What is interesting to me is that the ASR 1000 is, again according to Cisco, able to use multiple virtual images of IOS so that maintenance can be done without shutting down the router. So now maintenance should be both predictable and very low impact on service.
I like the fact that Cisco is talking about end-of-life strategies for IOS XE. In the era of virtualized everything, I suggest that IT managers should apply a “lifecycle” approach to all computing resources. In other words, know the exit plan for a piece of hardware or software from the moment it is purchased for initial installation. Knowing the lifecycle of a product means network managers can bring order to chaos. As IT ecosystems become increasingly large and increasingly virtualized, bringing order to chaos (i.e. management) could well become a competitive advantage.

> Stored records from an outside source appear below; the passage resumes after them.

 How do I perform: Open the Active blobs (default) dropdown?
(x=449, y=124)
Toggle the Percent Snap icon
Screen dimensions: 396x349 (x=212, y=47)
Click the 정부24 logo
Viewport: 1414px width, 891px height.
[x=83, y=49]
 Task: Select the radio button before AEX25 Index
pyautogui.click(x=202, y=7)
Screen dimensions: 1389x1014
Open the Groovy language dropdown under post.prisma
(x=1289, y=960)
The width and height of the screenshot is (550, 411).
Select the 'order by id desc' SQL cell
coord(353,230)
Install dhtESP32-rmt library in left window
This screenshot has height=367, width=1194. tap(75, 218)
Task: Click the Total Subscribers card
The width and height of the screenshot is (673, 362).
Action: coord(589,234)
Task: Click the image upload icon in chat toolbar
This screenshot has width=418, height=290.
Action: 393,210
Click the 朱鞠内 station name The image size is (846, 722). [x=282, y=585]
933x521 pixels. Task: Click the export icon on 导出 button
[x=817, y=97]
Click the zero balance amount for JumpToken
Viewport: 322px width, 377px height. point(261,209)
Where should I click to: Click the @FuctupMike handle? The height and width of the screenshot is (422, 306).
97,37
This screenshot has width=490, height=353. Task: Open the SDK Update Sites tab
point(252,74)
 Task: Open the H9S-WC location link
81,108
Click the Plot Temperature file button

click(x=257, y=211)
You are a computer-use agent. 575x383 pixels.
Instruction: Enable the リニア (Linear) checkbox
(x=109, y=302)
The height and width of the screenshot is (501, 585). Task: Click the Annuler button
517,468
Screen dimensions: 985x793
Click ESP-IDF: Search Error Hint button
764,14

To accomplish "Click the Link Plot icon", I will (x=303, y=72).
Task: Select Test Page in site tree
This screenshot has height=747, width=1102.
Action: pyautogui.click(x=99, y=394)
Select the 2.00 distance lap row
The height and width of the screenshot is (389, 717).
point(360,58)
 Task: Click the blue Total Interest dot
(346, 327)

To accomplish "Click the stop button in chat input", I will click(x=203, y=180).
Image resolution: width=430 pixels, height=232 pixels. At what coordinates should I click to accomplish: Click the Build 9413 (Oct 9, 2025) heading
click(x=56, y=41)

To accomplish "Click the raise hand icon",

Cisco’s virtualization strategy is clearly meant for older products too, as my walk-through of the new VSS 1440 capabilities for the Catalyst 6500 showed.
I should point out that Cisco further claims that the ASR 1000 hardware platform is future-proofed and not susceptible to being tossed as new features and new capacity are needed. Given Cisco’s (good) track record with such platforms as the Catalyst 6500, this makes the ASR 1000 and IOS XE an announcement that network managers should put on their evaluation short list today. I know I am.